4 of 102 comments (clear)

  1. Re:'dearbook'? by Anonymous Coward · · Score: 5, Informative

    dearbook.com.cn is a chinese online technical book retailer owned by CSDN.

  2. Re:Before April 2009 by OverlordQ · · Score: 4, Informative

    So you have to check in your code if an account has been created before and after 04/2009, and do different actions to check their credentials upon that? Yuuuck.

    Mediawiki is (re: was) like that. When it changes password schemes it detects which version the pw is stored in, authenticates using that (older) method and then upgrades you to the new format.

    --
    Your hair look like poop, Bob! - Wanker.
  3. Re:some thing to do with dearleader? by cyfer2000 · · Score: 4, Informative

    it's an online book store.

    --
    There is a spark in every single flame bait point.
  4. Re:I've never understood clear text passwords by jabbany · · Score: 2, Informative

    It's sooooo easy to md5 a password before doing anything with it. md5 it in javascript and never bother collecting the clear text, is it the most secure ever? probably not. Is it a billion times better than cleartext and unbelievably easy? Yes.
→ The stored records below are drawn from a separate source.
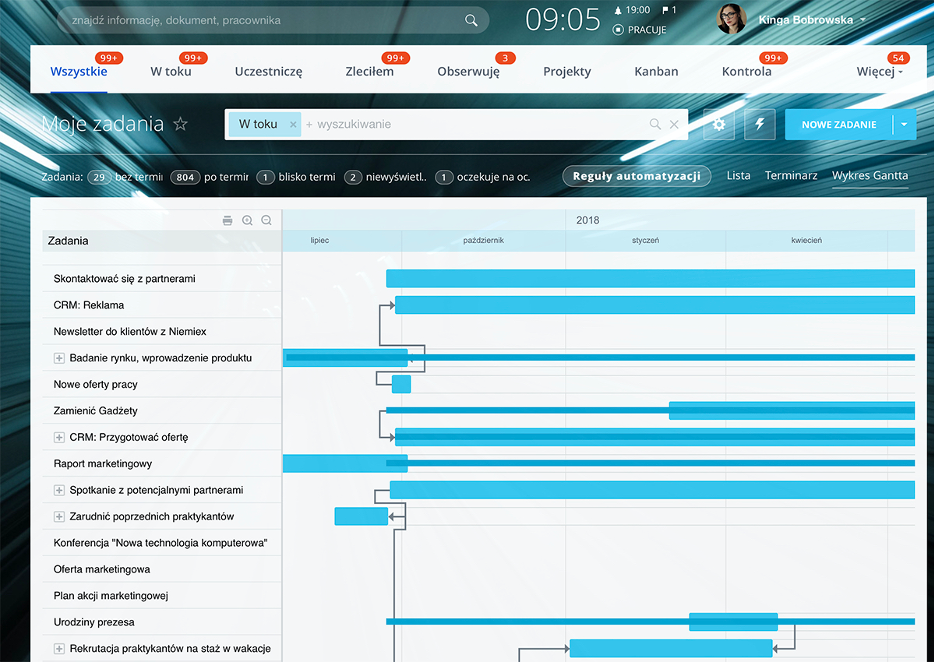934x662 pixels.
Task: Zoom in on the Gantt chart
Action: click(247, 220)
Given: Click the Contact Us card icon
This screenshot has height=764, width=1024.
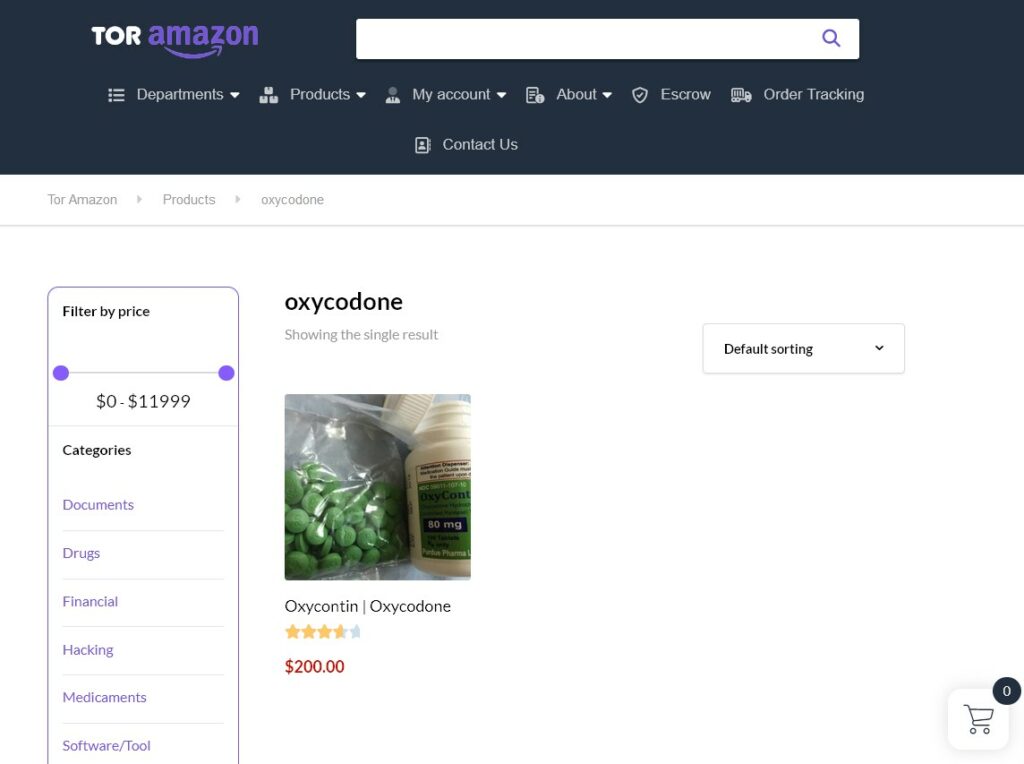Looking at the screenshot, I should (x=423, y=145).
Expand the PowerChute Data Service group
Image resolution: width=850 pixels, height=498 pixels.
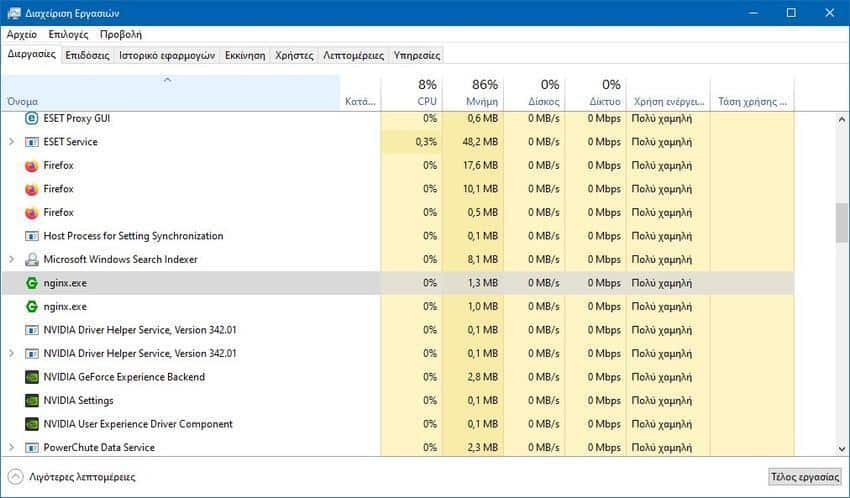tap(11, 448)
    Actually, doing MD5 on a client side script is severe no-no if it were the only form of authentication. A hacker could simply run a script running through all 16^32 possiblities of the MD5 hash instead of the almost infinite possiblities of the original password. Doing a client side MD5 actually weakens many passwords instead of strenthening them. You're left with something around an 18 character alpha-numeric-symbol password - no matter how long or difficult your original password was.